このサービスは簡単に言うと、IPv6 over IPv4 (TCPv4) であり、より正確には、IPv6 over Ethernet over TCP over IPv4 である。
両方のサービスとも、IPv6 のインターネットとの間の通信について、一切、パケットフィルタリングはかけていない。だから、自由に通信ができる。ただし、確か、例外として外向きの TCP 25 だけはフィルタさせていただいている。これは SMTP で SPAM メールを送信されないようにするための措置である。
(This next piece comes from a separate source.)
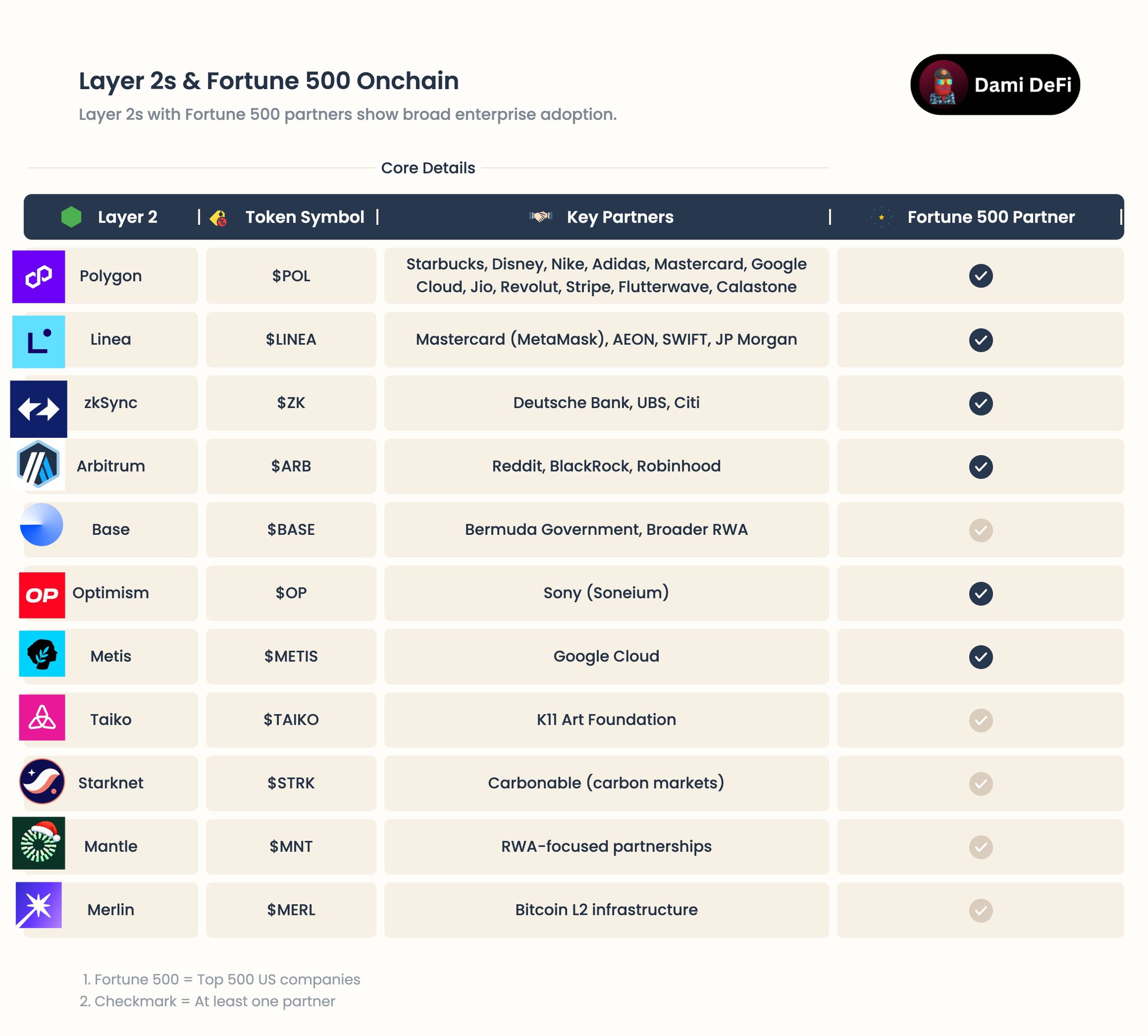Toggle the Polygon Fortune 500 checkmark

click(980, 276)
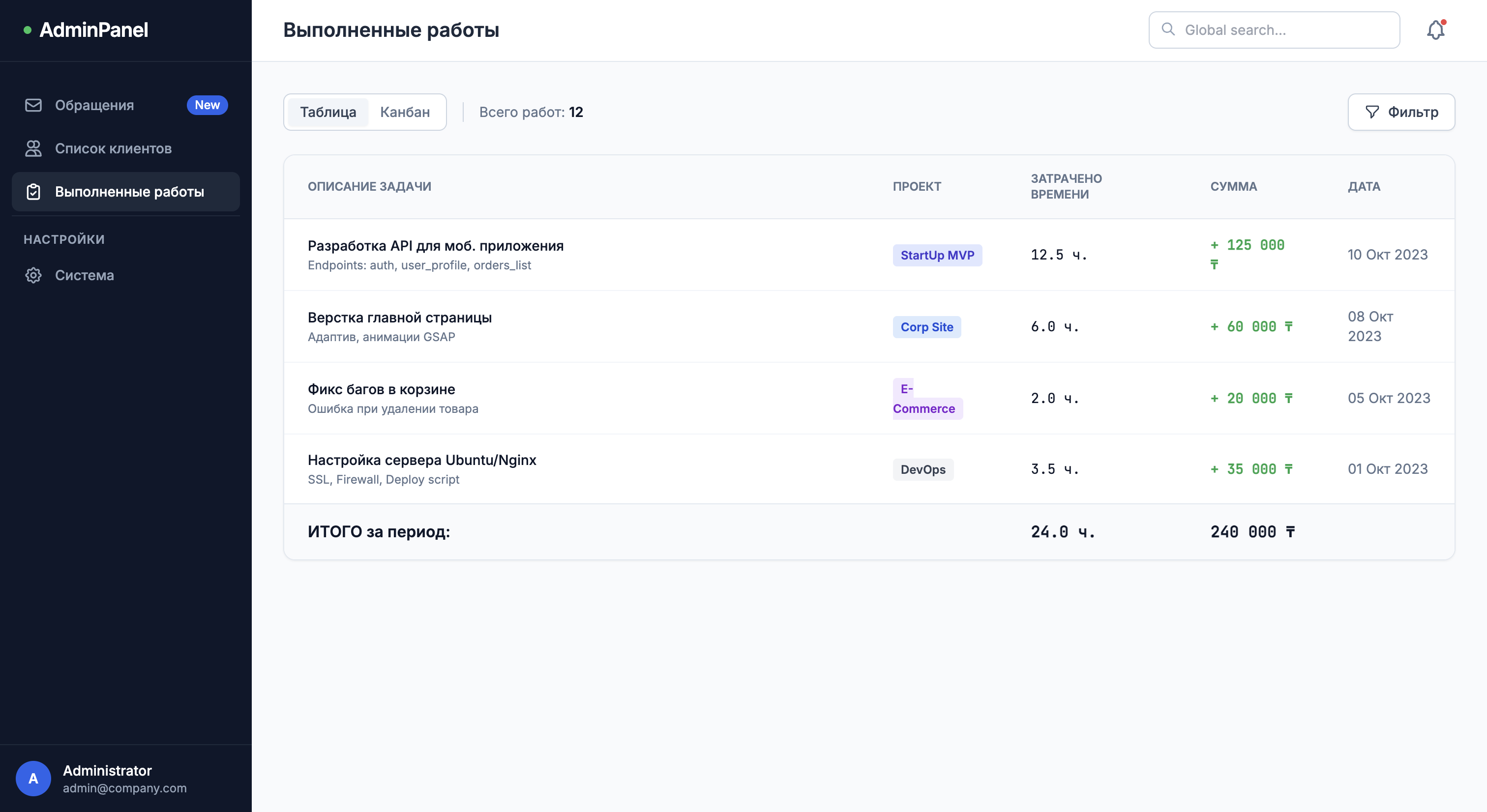The width and height of the screenshot is (1487, 812).
Task: Click the New badge beside Обращения
Action: click(207, 105)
使い方としては、一番面白いのが、Windows のリモートデスクトップである。Windows Vista / 7 では、リモートデスクトップに IPv6 上の TCP (これを TCPv6 と呼んで良いのだろうか?) を用いることができる。だから、自宅の PC に本サービス (前者と後者のどちらでも良い) に接続し続ける VPN Client をインストールし、IPv6 アドレスをもらっておけば、外出先から、その IPv6 アドレスを指定して、IPv6 インターネットを経由して直接、自分の PC のリモートデスクトップにアクセスできるのである。ただし、残念ながら、外出先で IPv6 のちゃんとしたインターネットが使えるところはほとんど無いだろうから、今のところは、どうせ、外出先の PC も VPN でこれらのサービスに VPN 接続し、そこで IPv6 アドレスをもらってから、IPv6 同士で通信するということになる。それなら、最初から、ASP 型 VPN 実験サービス を使って IPv4 でリモートデスクトップをすれば良いのだが。
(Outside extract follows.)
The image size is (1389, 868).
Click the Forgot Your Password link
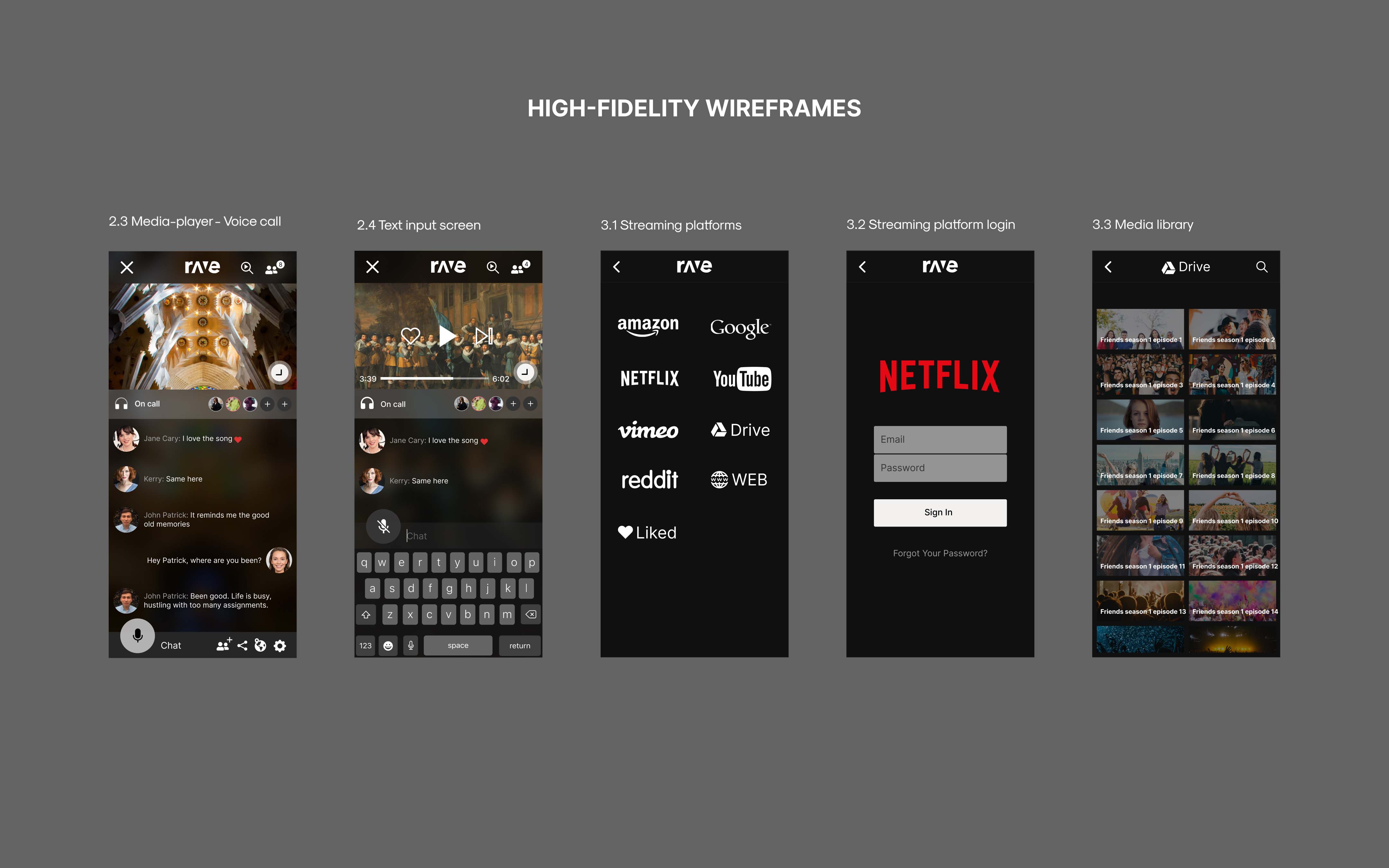(x=940, y=553)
実は、この IPv6 サービスは、まだほとんどトラフィックが流れていない。インターネット上にろくな IPv6 のサーバーがなく、また、IPv6 を活用したアプリもほとんどないので、仕方がないかも知れない。トラフィックグラフは以下のようである。
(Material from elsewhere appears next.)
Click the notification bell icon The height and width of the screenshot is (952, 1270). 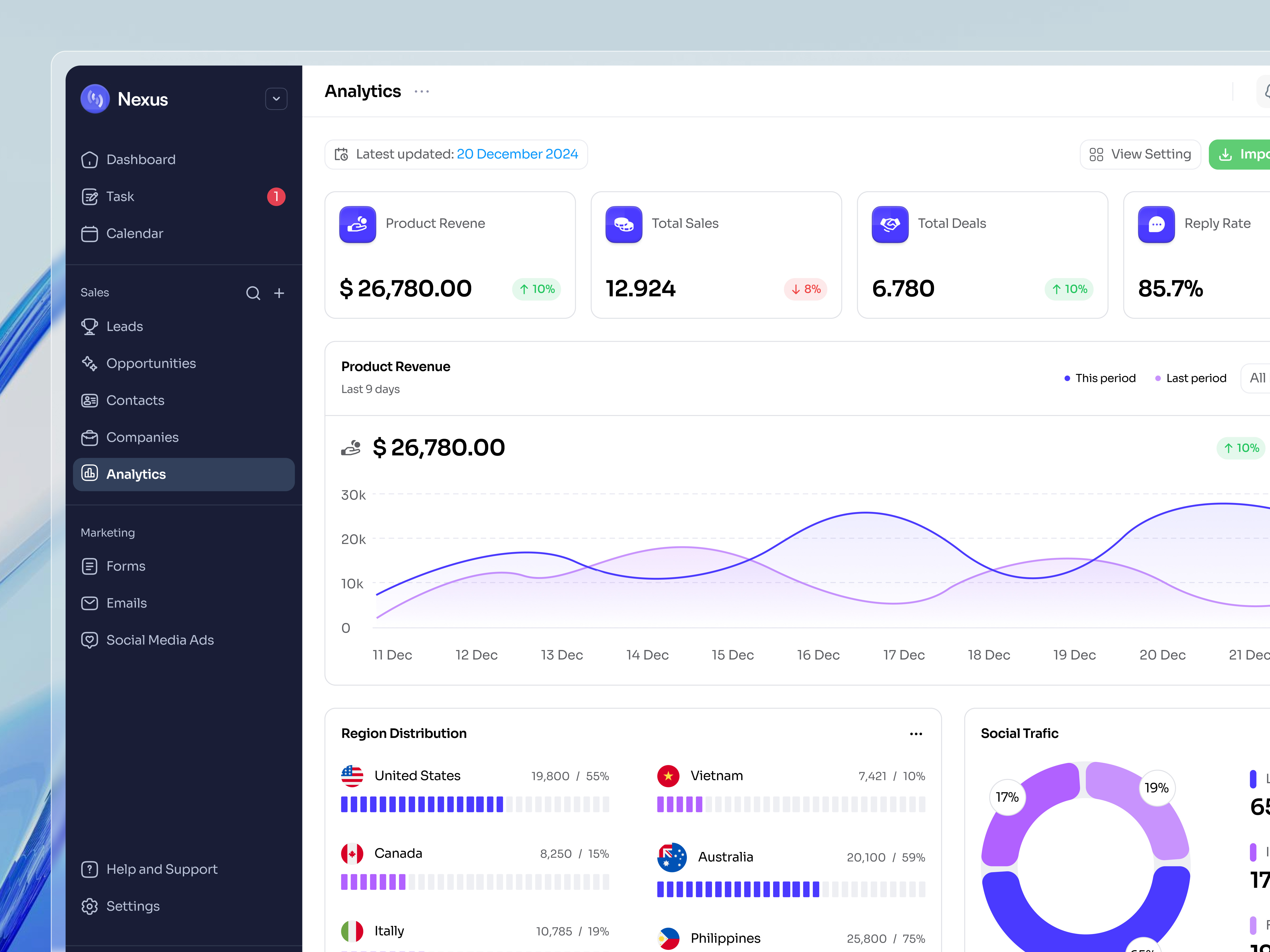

なお、IPv6 を使う場合も、IPv4 を使う場合も、PacketiX.NET の VPN 実験サーバーを経由すれば、リモートデスクトップを NAT の内側同士でも簡単に接続できてしまう。そうすれば、Desktop VPN オンラインサービス は不要なのではないか、なぜこの商用サービスに競合するような無料サービスを同一会社でやっているのか、と疑問に思われるかも知れない。その違いとしては、Desktop VPN の商用サービスのほうは、確かに VPN のゲートウェイを経由するという点では似ているが、まず、リモートデスクトップ専用のアプリケーションレイヤの VPN ソフトウェアを用いて実装しているため、軽く、一般ユーザー権限でもインストール・実行が可能 (サーバー側も Administrators 権限が実は不要である。だから、社内 PC で、忙しいシステム管理者に代わって (代わりに自分でインストールしてと依頼されて)、一般社員が一般権限でインストールして利用することもできる) という特徴がある。もう 1 つの特徴は、Desktop VPN のゲートウェイサーバーは、PacketiX.NET と違って、高品質な ISP のトランジット回線を高い値段 (月間平均で 1 Mbps あたり 1 万円もする!) で調達し、また、データセンターも、バッテリー設備、自家発電設備を備えた、安定性の高いセキュリティの整ったところに設置・稼働させているという点が異なる。PacketiX.NET は年に数回ダウンするが、Desktop VPN は、2007 年 10 月にサービスインしてから、一時的に利用できなくなったのは 2009 年 4 月 1 日 (日本 SGI のデータセンターから、新しいデータセンターへの引っ越し作業) の早朝の 1 回だけで、あとは無事故で動作し続けている。